Identification and molecular analysis of 11 cases of the PTS gene variants associated with tetrahydrobiopterin deficiency

Background: Tetrahydrobiopterin deficiency (BH4D) is a rare autosomal recessive amino acid metabolic disease that belongs to a kind of hyperphenylalaninemia (HPA), and 6-pyruvyltetrahydrotrexate synthase (PTPS) deficiency is the most common type of BH4D. This study investigates the clinical and genetic characteristics of 11 PTPS deficiency cases in the Beijing area, identifies the genetic pathogenic factors, and evaluates the value of high-throughput sequencing in the precise diagnosis of PTPS deficiency. Methods: The Beijing Neonatal Disease Screening Center diagnosed patients with HPA. The study used phenylalanine (Phe) in blood, the ratio of Phe to Thr, urotrexate spectrum analysis, erythrocyte dihydrotrexate reductase (DHPR) activity determination, and high-throughput sequencing as methods. Bioinformatics software analyzed the variants’ pathogenicity and used RT-PCR to identify deep intron variants’ pathogenicity. Result: Among 635 cases with HPA, 38 cases were diagnosed with BH4D, of which the incidence in HPA was 5.98%. Nine kinds of PTS gene variants were detected, including seven missense variants, one splicing variant, and one deletion variant. The splicing variant c.84–291A>G had three splicing results in vivo: normal length, 79bp pseudoexon insertion, and exon 3 skipping. Bioinformatics and Sanger sequencing were performed to verify the identified variants.
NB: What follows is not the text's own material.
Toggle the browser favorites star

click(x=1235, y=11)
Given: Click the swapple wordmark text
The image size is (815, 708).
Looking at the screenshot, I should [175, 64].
Conclusion: High-throughput sequencing is a helpful tool for clinical diagnosis and differential diagnosis of BH4D. This study confirms that c.84–291A>G is the hot spot variant of PTPS deficiency, and it is the first reported variant with a new splicing pattern in vivo. A novel deletion variant c.84_163del (p.Lys29Cysfs∗9) was found to enrich the genetic variant spectrum of the disease.